Por SANTOS DOMÍNGUEZ
En su último libro publicado hasta ahora, Poemas del cuerpo, incluía Alejandro Oliveros (Valencia, Venezuela, 1948) este texto que delimita su concepto de la poesía, el último sentido de su mundo poético:
Sobre la poesía
Siempre he creído que la poesía
es un don mezquino. No hay mayores razones
para sentirse orgulloso. No se trata
de los estigmas de San Francisco,
esa prueba irrefutable de la condición
de elegidos. Deberíamos ser humildes
pero nuestro castigo es la vanidad.
Una vez escribí que nuestro oficio
era solo aproximativo y nunca alcanzaríamos
la fijeza de las estrellas. Quería decir,
me parece, que no llegamos a lo que sentimos.
Lo que sentimos es un círculo y el poema
es otro, más pequeño y hambriento.
La distancia entre ellos es el naufragio.
Treinta años más tarde, sigo pensando
que no es la poesía el mayor de los dones.
Pero, después de tantas líneas y borrones,
y las resmas de papel que han alimentado
mis cestos de basura, puedo decir
que ha servido para registrar las noches
y los días, Constanza y mi paisaje. No más.
Coetáneo del malogrado José Barroeta y posterior a la brillante generación de poetas a la que pertenecen Rafael Cadenas y Eugenio Montejo, Oliveros es una isla en el mapa de la poesía venezolana actual.
Lo destacaba Antonio López Ortega en el prólogo de Espacios en fuga, el volumen que editó Pre-Textos con la poesía reunida de Alejandro Oliveros entre 1974 y 2010.
Ese prólogo —“Fragmentos de un discurso terrenal”— sitúa la obra poética del venezolano en un contexto que resalta la excepcionalidad de su voz, tanto por la tendencia a la narratividad como por la asimilación explícita de una serie de influencias literarias —de la poesía clásica grecolatina en Tristia o Magna Grecia a la anglosajona de El sonido de la casa— inusuales en una tradición poética venezolana que ha bebido fundamentalmente en fuentes francesas.

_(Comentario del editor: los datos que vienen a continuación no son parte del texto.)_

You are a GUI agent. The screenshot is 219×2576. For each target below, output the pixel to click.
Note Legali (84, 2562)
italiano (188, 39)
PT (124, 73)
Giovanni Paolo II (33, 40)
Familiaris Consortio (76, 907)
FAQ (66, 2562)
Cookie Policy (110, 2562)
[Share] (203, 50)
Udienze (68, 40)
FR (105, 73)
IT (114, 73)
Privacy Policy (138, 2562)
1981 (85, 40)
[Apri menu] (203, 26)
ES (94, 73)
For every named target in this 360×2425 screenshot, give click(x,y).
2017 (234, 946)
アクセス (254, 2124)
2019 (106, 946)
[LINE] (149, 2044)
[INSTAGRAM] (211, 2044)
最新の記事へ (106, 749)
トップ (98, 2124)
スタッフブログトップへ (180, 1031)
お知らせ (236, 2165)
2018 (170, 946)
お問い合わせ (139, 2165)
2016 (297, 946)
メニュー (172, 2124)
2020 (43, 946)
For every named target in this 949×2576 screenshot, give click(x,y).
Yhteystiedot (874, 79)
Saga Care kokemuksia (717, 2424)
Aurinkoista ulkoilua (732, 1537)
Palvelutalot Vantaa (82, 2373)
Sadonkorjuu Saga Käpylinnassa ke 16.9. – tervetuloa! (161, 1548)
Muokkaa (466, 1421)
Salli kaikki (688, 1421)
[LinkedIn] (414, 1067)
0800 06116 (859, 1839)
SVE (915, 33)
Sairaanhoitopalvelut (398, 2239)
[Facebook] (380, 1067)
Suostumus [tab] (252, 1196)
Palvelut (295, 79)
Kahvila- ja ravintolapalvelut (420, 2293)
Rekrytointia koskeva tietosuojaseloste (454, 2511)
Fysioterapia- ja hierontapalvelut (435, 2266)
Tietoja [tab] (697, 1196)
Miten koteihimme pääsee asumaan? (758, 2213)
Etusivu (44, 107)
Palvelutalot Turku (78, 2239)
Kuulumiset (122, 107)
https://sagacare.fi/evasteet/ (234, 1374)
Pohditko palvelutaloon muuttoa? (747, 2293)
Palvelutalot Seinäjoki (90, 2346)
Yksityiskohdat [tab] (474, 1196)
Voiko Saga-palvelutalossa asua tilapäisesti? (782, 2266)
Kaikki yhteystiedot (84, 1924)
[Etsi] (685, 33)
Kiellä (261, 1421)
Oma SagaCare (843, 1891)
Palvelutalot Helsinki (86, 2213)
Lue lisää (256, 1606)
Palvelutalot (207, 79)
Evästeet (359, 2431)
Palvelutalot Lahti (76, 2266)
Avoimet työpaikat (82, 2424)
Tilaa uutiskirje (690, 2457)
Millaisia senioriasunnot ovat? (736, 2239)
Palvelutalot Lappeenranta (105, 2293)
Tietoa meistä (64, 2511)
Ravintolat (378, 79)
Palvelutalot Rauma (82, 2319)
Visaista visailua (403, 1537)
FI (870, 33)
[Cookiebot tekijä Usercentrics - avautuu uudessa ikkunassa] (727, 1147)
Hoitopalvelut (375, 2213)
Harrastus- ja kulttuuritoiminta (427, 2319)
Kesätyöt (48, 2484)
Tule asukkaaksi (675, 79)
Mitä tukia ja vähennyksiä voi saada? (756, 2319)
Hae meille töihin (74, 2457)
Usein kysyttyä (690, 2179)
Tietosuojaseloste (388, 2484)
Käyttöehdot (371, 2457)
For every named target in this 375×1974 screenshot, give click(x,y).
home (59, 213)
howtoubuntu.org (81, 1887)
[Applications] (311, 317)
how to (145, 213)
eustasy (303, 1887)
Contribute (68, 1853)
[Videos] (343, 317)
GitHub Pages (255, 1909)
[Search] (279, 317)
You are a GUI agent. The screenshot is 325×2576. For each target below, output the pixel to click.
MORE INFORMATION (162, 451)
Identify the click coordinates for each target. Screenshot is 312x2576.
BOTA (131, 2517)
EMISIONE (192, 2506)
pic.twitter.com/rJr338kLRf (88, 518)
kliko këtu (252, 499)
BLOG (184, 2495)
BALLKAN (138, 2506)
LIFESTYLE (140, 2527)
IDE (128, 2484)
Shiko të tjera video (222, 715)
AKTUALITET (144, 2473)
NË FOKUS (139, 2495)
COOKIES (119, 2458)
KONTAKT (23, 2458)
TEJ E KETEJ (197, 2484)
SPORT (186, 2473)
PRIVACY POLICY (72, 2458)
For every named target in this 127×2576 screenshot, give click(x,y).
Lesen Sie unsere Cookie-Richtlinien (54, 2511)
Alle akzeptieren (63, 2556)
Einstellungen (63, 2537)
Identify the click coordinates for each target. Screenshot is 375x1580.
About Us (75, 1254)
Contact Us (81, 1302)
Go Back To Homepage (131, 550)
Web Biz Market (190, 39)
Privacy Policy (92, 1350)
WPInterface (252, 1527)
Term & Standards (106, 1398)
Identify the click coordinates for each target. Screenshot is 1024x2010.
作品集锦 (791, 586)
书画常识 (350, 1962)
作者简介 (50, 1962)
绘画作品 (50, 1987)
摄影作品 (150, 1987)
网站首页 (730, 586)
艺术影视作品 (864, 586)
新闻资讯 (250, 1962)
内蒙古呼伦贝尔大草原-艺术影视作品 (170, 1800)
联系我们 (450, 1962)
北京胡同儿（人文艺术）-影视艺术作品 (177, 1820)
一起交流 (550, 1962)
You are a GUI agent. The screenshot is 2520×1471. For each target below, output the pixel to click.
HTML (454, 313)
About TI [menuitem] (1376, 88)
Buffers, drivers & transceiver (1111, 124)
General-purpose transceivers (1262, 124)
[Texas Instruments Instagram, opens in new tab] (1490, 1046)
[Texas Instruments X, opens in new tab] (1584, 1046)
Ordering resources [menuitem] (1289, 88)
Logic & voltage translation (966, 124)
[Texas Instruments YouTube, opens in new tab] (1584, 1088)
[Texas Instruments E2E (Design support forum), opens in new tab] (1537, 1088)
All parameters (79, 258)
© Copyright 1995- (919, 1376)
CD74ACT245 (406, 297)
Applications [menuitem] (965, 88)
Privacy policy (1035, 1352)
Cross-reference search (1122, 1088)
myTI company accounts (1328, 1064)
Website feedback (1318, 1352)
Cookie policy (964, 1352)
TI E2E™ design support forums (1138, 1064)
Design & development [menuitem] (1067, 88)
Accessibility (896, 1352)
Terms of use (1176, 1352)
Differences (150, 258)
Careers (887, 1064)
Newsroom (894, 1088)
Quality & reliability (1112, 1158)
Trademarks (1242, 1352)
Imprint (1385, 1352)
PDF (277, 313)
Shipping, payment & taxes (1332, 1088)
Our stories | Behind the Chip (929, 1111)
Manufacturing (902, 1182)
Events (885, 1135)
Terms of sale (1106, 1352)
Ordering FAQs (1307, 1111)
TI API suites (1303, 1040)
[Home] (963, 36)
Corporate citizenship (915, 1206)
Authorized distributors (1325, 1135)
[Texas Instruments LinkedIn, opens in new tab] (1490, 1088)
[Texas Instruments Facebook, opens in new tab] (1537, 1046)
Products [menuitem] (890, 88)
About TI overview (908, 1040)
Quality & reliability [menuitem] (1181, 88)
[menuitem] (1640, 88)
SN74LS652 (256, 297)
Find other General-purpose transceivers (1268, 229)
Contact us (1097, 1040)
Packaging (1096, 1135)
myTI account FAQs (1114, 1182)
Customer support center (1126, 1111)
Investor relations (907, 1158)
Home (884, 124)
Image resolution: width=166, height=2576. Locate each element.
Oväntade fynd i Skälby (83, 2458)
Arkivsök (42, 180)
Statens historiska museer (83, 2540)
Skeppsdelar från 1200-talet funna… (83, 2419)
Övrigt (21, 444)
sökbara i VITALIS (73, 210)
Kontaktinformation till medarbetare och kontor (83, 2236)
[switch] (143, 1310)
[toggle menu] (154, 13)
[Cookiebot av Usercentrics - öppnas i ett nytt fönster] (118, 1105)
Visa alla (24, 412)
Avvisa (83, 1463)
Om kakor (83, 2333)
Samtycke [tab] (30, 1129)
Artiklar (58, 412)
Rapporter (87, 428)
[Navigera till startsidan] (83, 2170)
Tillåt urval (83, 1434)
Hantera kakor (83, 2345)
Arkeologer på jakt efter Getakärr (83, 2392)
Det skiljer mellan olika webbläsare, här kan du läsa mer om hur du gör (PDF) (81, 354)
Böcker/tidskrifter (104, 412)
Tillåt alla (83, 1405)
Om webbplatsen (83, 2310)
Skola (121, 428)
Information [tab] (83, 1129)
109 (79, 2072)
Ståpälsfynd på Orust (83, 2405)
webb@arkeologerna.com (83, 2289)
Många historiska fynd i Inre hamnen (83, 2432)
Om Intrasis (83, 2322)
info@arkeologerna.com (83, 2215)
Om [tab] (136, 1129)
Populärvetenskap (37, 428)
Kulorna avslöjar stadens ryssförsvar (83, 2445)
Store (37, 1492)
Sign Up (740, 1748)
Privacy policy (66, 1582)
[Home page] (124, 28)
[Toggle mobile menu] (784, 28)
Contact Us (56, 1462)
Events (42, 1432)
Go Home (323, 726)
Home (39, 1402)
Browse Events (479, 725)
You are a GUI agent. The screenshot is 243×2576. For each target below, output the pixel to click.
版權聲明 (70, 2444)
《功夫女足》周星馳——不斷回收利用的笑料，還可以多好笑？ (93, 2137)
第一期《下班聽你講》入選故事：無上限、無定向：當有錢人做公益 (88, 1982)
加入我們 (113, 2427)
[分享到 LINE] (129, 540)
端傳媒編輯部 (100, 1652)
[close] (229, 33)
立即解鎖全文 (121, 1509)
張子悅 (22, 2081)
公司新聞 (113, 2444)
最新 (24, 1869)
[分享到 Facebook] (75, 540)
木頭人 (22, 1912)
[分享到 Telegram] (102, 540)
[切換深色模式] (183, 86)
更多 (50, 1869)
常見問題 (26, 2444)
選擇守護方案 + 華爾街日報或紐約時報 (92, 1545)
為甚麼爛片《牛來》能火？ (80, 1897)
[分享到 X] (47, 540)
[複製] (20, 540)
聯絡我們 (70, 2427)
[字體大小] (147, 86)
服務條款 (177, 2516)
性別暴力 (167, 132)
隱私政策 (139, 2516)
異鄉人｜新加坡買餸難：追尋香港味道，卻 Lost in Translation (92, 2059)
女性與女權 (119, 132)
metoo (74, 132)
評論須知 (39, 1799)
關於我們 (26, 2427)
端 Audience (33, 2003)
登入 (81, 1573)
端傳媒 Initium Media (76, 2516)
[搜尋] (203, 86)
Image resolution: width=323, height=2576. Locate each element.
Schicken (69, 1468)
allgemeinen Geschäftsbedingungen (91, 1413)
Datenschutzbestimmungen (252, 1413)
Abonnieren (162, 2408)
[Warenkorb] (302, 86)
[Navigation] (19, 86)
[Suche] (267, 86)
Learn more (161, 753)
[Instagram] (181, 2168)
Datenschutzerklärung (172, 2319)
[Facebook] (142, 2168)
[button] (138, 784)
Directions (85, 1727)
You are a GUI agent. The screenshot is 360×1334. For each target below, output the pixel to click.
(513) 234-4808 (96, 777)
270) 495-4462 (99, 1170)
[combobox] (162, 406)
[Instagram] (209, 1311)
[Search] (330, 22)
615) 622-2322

Oliveros es en ese sentido un raro ajeno al canon, una voz personal que construye un mundo propio con el potente paisaje vegetal de Venezuela, con la ciudad evocada —Valencia— o la vivida —Nueva York—, con la noche y la sonoridad del lenguaje poético, con el homenaje a los escritores que han marcado su escritura y con la conciencia del paso del tiempo.
Porque la mirada de Oliveros no se queda en el paisaje ni en el acontecimiento, sino en su rastro, en la huella que dejan los hechos y el entorno. Por eso en su poesía, de profunda raíz elegíaca, los espacios —íntimos o públicos— contienen siempre una alusión al tiempo en que se contemplan o se evocan.
Eliot y Tibulo, Pound y Ausonio, H.D. y Virgilio, Esquilo y Robert Lowell, Ovidio y John Donne conviven y reviven en los textos de Espacios en fuga, el título que reúne toda la obra poética de Alejandro Oliveros.
Dejo aquí un ejemplo: el poema “Ars”, que abría El sonido de la casa, un libro de 1983:
Con los mismos pronombres y adjetivos,
todos los poemas deben estar escritos
en alguna parte. Tal vez nuestra derrota
sea lo puramente aproximativo, la cercanía
máxima del ave a la rareza de los cuerpos fijos.
A menos que el círculo cuadre y se encierre
en el techo convexo de su doble, que la palabra
resista y se reconozca en el horizonte.
Reconocer los confines del canto, su extensión,
no frente a la muerte en la rama del árbol
sino ante el mismo centro que nos evade.
Desde Espacios hasta Poemas del cuerpo, pasando por dos libros centrales como Tristia y Magna Grecia, esta edición en Pre-Textos de la poesía de Oliveros, poco conocida aún en España, debería servir para consolidar y difundir una obra de enorme calidad y de inusual fuerza expresiva.
Que juzgue el lector con estas muestras, extraídas de Espacios en fuga (Poesía reunida 1974-2010). Edición al cuidado de Antonio López Ortega. Pre-Textos. Valencia, 2012.